Меня хватали вновь, искореняли.
Убийцы дело знали назубок,
как в подземельях при Эскуриале,
в концлагерях, придуманных дай бог!

Гудели печи смерти, не стихая.
Мой пепел ворошила кочерга.
Но, дымом восходя из труб Дахау,
живым я опускался на луга.

Смеясь над смертью — старой проституткой,
я на траве плясал, как дождь грибной,
с волынкою, кизиловою дудкой,
с гармошкою трёхрядной и губной.

Качаясь тяжко, чёрные от гари,
по мне звонили все колокола,
не зная, что, убитый в Бабьем Яре,
я выбрался сквозь мёртвые тела.

И, словно мои преданные гёзы,
напоминая мне о палачах,
за мною шли каштаны и берёзы,
и птицы пели на моих плечах.

Мне кое с кем хотелось расквитаться.
Не мог лежать я в пепле и золе.
Грешно в земле убитым оставаться,
пока убийцы ходят по земле!

Мне не до звёзд, не до весенней сини,
когда стучат мне чьи-то костыли,
что снова в силе те, кто доносили,
допрашивали, мучили и жгли.

Да, палачи, конечно, постарели,
но всё-таки я знаю, старый гёз, —
нет истеченья срокам преступлений,
как нет оплаты крови или слёз.

По всем асфальтам в поиске бессонном
я костылями гневно грохочу
и, всматриваясь в лица, по вагонам
на четырёх подшипниках качу.

И я ищу, ищу, не отдыхая,
ищу я и при свете, и во мгле…
Трубите, трубы грозные Дахау,
пока убийцы ходят по Земле!

И Вы из пепла мёртвого восстаньте,
укрытые расползшимся тряпьём,
задушенные женщины и старцы,
идём искать душителей, идём!

Восстаньте же, замученные дети,
среди людей ищите нелюдей,
и мантии судейские наденьте
от имени всех будущих детей!

Пускай в аду давно уже набито,
там явно не хватает «ряда лиц»,
и песней поднимаю я убитых,
и песней их зову искать убийц!

От имени Земли и всех галактик,
от имени всех вдов и матерей
я обвиняю!

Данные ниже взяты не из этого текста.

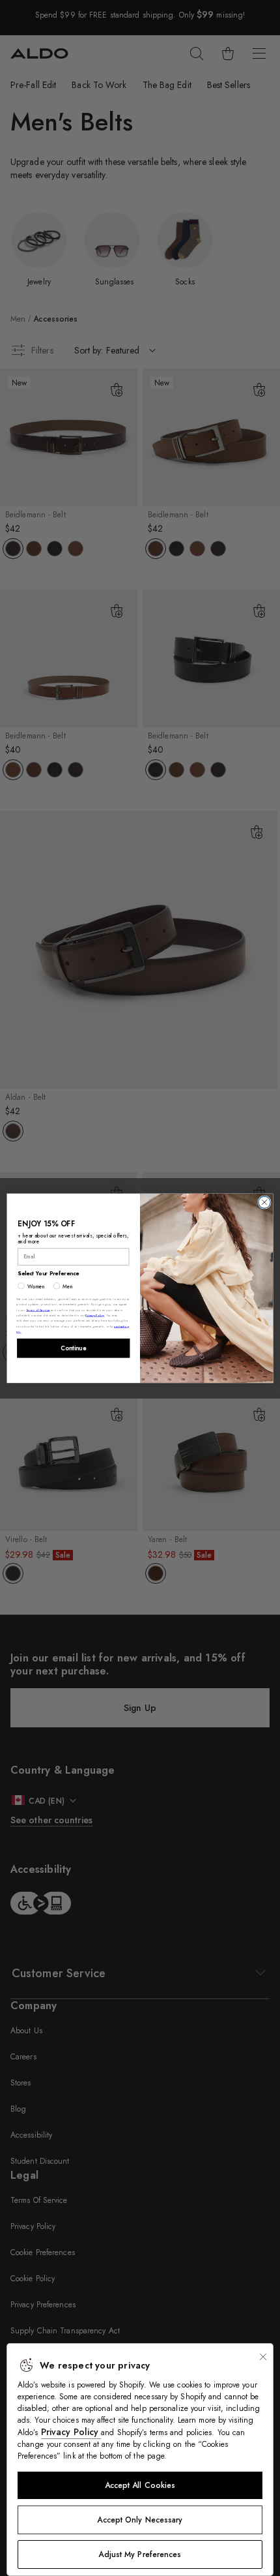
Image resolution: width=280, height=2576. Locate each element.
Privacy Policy (71, 2431)
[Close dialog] (264, 1202)
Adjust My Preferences (139, 2554)
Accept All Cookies (140, 2485)
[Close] (263, 2357)
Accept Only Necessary (139, 2520)
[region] (140, 2459)
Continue (73, 1347)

Кто я? Я голландец.
Я русский. Я француз. Поляк. Еврей.

Я человек — вот мой дворянский титул.
Я, может быть, легенда, может, быль.
Меня когда-то называли Тилем,
и до сих пор — я тот же самый Тиль.

И посреди двадцатого столетья
я слышу — кто-то стонет и кричит.
Чем больше я живу на белом свете,
тем больше пепла в сердце мне стучит!